This doesn’t help me. Does anyone else find it illuminating? It suggests that God is ‘existence’ itself. But the concept of ‘God’ carries with it a load of other connotations. The two concepts are simply not synonymous. It certainly does nothing to shed any light on God’s purported omnipotence or omniscience, as far as I can see. It sounds like a deepity to me.
 
This doesn’t help me. Does anyone else find it illuminating?
It is not illuminating for me. It is just an attempt to create a “definition” which says: “this entity exists”, as if it would be possible to create something by defining it into existence.

A (not very) hypothetical conversation:

Skeptic: “Can you prove that God exists”?
Apologist: “God exists by definition! It is the fundamental property of God, that he exists! God exists necessarily. It is impossible for God NOT to exist”.
Skeptic: “Is this your proof?”
Apologist: “Don’t you understand? If God did not exist, he would not be God, would he?”
Skeptic presents arguments against God.
Apologist: “But those arguments are just a caricature of God.

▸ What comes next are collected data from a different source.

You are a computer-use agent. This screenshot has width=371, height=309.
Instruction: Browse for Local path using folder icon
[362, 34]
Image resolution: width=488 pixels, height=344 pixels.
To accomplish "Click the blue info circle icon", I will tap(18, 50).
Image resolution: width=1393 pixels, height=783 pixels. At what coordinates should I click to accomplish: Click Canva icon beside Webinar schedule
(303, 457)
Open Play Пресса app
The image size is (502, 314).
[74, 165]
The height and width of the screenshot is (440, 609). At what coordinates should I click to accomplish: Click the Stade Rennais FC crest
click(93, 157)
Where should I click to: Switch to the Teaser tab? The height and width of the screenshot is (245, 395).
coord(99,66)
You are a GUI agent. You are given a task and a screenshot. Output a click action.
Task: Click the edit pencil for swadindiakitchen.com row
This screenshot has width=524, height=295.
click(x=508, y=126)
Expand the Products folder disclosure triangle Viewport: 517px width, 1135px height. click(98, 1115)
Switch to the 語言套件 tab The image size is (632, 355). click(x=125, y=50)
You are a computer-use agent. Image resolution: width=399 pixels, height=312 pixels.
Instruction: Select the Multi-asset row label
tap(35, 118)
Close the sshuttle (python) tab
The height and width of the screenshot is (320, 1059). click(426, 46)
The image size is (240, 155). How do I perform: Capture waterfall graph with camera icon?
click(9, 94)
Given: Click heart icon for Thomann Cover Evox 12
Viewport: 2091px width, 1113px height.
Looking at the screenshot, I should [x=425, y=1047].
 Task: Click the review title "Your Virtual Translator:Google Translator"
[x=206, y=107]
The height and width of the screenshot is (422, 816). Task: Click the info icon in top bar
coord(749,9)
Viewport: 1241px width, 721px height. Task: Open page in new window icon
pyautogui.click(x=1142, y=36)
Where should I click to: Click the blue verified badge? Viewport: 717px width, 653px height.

I don’t believe in YOUR distorted version of God either”.
Skeptic baffled.
Apologist adds: “Of course you don’t even understand what I said. Read X, Y, Z’s books and blogs (several hundred pages each) and then you will understand what I am talking about”.
Skeptic: offers a conversation, where the apologist can use his OWN words.
Apologist: “Bah, I am not going to waste time on you!” and walks away indignantly.

And then the apologist is surprised that he is not taken seriously any more.
It suggests that God is ‘existence’ itself. But the concept of ‘God’ carries with it a load of other connotations. The two concepts are simply not synonymous. It certainly does nothing to shed any light on God’s purported omnipotence or omniscience, as far as I can see. It sounds like a deepity to me.
I would like to see a rigorous definition of these omnimax attributes.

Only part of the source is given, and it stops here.